9. To give the front panel something to attach to in the middle we added a 2″x4″ even with the 2″x12″ installed previously and under the top level of the desk. These boards allowed us to nail our large sheet of plywood into the top, middle and bottom of the desk, making sure it was nice and secure.
10. Next, we cut our plywood piece down to the size we needed (40-1/2” x 61“) on the table saw.
11. We didn’t install the front panel just yet, but did do a test fit to make sure it fit perfectly in the inset of the desk before taking the desk inside the house.
12. Because the lower level of the desk is made of multiple boards, we needed to create a smooth surface. To do this we filled in all the joints between the boards with wood filler and then after it dried went over the entire top of the desk with an orbital sander to give it a consistent and even surface.
Before bringing it in the house, I stained the entire surface of the desk (which was a beast let me tell you) with our favorite stain (Rust-Oleum Ultimate Wood Stain in Kona) while Brent painted the front panel of the desk gray (SW Dovetail) to match our home office cabinets we built.
13. Next, we brought the desk in the house to do the final few steps. Thankfully, Brent’s dad was in town visiting during this part because the desk is pretty heavy duty and there was no way I was going to be able to even lift it let alone carry it from the garage to the front of the house.

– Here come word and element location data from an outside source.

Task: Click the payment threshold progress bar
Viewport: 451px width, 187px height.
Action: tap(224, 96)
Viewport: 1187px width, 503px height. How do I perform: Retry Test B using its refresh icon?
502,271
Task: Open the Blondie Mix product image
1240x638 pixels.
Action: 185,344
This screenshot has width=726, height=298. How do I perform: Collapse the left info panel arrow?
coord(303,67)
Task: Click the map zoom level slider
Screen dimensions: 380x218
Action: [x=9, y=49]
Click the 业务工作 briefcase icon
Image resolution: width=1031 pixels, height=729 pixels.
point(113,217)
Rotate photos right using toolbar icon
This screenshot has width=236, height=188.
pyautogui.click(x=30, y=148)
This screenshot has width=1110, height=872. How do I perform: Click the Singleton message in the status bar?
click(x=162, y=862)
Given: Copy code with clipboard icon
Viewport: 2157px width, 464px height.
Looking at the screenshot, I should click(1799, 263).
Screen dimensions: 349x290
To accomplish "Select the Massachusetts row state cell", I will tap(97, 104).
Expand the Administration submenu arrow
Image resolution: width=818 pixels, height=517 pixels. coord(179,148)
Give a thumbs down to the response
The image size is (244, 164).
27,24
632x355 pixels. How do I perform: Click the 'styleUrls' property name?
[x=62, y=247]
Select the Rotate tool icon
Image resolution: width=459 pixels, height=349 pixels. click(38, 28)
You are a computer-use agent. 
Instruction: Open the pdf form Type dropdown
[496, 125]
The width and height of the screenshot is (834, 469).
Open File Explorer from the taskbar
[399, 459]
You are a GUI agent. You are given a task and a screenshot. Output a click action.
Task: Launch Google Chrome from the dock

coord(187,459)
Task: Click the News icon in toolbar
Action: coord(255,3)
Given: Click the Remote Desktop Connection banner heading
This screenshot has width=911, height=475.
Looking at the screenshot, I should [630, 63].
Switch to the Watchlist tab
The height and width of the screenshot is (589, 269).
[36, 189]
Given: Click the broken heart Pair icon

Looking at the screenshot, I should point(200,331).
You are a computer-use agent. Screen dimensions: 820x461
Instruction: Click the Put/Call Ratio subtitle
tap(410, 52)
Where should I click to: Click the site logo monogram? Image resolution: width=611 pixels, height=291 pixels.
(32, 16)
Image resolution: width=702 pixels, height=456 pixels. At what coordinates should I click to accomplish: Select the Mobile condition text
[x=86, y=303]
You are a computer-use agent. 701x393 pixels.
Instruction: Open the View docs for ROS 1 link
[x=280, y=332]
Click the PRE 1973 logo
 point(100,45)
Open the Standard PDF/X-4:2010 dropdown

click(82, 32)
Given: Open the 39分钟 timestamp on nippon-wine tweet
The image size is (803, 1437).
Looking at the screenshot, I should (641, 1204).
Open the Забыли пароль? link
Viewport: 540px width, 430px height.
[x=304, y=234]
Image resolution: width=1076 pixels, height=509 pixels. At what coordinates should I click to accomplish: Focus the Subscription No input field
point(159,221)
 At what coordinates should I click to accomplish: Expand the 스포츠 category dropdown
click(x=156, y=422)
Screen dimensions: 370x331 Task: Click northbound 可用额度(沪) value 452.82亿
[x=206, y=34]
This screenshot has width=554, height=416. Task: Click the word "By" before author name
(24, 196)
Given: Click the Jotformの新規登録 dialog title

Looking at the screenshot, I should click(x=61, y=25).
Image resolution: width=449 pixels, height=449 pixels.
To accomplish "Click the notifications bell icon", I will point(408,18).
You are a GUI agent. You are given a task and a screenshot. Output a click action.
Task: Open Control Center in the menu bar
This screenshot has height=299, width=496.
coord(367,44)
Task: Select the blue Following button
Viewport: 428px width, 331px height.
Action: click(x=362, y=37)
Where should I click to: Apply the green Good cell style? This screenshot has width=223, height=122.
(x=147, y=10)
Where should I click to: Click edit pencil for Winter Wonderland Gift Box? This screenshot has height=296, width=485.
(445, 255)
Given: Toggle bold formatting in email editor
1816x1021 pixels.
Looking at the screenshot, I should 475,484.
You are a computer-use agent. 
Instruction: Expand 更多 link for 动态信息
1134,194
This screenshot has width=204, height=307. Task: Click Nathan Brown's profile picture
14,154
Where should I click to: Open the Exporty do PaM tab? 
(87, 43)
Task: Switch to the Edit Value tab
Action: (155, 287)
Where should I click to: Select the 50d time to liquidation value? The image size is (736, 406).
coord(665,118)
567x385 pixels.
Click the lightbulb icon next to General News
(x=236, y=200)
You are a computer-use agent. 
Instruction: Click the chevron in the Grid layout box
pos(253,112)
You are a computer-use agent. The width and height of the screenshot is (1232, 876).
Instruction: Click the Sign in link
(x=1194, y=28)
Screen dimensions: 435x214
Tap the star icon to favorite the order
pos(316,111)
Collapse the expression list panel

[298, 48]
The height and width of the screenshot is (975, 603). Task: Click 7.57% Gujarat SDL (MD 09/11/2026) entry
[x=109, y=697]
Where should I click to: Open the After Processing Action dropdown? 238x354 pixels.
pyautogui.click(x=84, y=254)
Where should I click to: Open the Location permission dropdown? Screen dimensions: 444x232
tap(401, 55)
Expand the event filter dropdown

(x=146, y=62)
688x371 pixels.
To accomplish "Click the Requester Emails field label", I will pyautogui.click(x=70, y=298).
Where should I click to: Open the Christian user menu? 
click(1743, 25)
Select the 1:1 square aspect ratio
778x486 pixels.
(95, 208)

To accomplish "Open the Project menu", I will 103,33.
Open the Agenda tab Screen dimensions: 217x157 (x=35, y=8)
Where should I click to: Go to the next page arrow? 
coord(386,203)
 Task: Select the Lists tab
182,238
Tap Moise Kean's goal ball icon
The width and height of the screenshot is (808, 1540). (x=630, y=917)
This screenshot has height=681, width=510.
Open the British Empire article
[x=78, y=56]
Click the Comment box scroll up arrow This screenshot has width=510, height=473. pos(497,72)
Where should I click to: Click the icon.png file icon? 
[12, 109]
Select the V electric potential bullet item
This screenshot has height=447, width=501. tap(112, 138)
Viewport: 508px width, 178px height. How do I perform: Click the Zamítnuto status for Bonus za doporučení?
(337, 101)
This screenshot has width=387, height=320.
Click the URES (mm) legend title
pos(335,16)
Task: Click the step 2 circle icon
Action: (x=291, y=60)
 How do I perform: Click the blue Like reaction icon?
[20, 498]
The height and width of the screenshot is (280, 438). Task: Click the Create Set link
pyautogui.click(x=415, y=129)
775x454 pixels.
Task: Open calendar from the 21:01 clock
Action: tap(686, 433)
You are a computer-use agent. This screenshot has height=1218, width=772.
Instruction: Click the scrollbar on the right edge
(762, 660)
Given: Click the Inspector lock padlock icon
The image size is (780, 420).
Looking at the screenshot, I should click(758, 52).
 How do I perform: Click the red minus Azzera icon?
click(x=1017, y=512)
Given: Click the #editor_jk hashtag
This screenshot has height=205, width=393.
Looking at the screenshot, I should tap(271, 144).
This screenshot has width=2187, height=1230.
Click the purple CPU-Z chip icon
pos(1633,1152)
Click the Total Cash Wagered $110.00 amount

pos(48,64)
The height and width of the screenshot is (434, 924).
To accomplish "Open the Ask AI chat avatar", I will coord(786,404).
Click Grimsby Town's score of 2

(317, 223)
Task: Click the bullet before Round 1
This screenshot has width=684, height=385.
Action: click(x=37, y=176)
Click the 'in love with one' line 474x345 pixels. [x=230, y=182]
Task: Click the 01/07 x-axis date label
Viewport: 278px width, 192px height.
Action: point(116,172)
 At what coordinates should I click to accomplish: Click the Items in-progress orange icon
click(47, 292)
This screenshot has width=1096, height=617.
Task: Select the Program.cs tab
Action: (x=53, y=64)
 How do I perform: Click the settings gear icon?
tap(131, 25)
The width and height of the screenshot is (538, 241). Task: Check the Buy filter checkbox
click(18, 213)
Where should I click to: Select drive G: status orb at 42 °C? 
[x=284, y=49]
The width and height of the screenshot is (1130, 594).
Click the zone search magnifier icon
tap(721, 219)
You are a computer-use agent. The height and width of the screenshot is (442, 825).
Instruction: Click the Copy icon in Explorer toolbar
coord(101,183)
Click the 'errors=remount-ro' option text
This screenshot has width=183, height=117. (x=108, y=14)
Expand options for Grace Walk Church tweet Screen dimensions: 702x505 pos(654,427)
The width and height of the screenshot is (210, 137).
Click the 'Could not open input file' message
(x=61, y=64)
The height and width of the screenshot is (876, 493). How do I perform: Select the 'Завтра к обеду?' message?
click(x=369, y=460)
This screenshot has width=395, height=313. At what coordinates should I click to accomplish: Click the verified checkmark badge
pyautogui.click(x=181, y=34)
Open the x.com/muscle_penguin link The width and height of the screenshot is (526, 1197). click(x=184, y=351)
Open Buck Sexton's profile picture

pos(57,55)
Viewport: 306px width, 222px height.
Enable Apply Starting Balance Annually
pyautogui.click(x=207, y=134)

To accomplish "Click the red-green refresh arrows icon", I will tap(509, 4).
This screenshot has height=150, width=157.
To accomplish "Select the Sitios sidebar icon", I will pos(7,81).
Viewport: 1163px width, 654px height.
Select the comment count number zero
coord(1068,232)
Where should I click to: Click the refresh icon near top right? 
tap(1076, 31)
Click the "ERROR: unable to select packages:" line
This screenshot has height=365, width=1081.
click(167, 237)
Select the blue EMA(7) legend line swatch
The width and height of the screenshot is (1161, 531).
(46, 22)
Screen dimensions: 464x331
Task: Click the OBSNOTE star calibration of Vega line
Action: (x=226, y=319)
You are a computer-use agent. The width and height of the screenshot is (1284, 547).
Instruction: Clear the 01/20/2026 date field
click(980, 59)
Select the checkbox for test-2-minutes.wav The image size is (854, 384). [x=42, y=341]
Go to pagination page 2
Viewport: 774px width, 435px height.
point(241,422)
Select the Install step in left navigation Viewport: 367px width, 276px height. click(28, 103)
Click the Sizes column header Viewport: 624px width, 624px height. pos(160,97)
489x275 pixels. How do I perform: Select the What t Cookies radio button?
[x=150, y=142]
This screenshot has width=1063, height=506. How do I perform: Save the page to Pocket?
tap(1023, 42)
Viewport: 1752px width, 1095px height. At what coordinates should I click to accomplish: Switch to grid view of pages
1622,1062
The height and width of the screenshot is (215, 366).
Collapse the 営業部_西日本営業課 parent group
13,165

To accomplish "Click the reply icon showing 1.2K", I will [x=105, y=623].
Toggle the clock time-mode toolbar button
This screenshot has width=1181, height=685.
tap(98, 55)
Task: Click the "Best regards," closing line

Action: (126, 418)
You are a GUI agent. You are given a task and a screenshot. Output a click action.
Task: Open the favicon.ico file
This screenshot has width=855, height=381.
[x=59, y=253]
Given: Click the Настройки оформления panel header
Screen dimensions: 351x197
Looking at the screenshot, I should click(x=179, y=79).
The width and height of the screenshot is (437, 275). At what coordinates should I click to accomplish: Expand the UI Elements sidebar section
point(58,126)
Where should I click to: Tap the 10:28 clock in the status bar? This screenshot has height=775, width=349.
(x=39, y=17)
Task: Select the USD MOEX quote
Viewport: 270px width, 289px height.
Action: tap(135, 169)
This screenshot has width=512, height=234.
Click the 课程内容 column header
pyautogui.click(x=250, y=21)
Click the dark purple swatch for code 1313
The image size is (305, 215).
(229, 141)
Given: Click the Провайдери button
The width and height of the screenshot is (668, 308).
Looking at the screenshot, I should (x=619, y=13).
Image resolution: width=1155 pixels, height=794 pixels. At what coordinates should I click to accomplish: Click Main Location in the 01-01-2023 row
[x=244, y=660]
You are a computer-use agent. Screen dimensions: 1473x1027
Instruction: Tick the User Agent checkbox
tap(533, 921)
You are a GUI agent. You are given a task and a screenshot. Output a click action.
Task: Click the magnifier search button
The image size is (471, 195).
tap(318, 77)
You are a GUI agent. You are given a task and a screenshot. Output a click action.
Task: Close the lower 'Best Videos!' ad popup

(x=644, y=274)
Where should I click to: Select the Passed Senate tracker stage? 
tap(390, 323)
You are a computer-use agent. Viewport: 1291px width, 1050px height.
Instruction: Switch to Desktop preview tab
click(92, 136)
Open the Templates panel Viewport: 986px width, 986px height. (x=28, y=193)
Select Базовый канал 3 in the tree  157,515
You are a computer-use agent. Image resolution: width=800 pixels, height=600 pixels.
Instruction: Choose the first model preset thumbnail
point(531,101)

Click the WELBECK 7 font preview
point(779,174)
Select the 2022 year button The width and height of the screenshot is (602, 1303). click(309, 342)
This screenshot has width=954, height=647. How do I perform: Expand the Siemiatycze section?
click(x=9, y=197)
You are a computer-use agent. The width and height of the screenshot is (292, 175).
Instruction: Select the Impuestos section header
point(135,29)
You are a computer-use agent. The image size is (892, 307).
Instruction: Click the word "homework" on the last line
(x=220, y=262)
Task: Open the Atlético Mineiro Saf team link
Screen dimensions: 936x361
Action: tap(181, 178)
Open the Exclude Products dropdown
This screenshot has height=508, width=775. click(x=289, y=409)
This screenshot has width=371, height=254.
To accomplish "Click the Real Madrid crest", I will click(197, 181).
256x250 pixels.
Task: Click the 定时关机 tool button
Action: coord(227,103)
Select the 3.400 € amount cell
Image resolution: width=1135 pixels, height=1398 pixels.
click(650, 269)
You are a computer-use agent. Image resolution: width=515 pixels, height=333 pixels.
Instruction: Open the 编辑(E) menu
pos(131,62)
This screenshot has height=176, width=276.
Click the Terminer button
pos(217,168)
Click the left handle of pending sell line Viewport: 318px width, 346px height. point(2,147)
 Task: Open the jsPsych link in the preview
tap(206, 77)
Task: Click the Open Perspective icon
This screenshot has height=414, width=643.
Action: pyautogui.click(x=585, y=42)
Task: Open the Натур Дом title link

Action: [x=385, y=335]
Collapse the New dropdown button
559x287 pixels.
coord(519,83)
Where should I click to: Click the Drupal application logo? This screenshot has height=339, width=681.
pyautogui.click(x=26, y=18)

The final step before we permanently attached the front plywood panel was to cut a hole in the the back of the top of the lower level of the desk for our computer cords to run through. We did this by drilling two holes in the desk and cutting sections of the wood away using a jigsaw.
The two holes allowed the jigsaw to rotate at the corners of the cut. We also attached a thin piece of wood by clamping it to the top and bottom of the lower level of the desk to prevent the wood from splintering during the cut.
Since the jigsaw can make a bit of a mess, while Brent was making the cut, I followed close behind with a shop vacuum to minimize the mess.
14. To hide the cords running from the desk to the outlet, we cut a small hole in the rug under the desk and ran the cords under the rug making them completely invisible and out of the way when looking at the desk.
15. Finally, once all the cables and cords were run out from under the desk, we attached the front panel to the desk using a nail gun and finishing nails to hold it in place.
After the desk was complete, I added a few decor and organization pieces to finish off the industrial/rustic look we are going for in our home office. We are really happy with the design of the desk and how well it works in this space. Jake the cat loves to lay on the top level of the desk while I work which I love because it keeps him off my keyboard.
We have plenty of surface space for both our computers and lots of room for me to spread out with all of my planners, binders and notebooks that I use on a daily basis. My two favorite aspects of this desk is obviously the cord management solution as well as it is tall enough to store a printer stand on casters underneath keeping the less attractive aspects of a home office out of sight.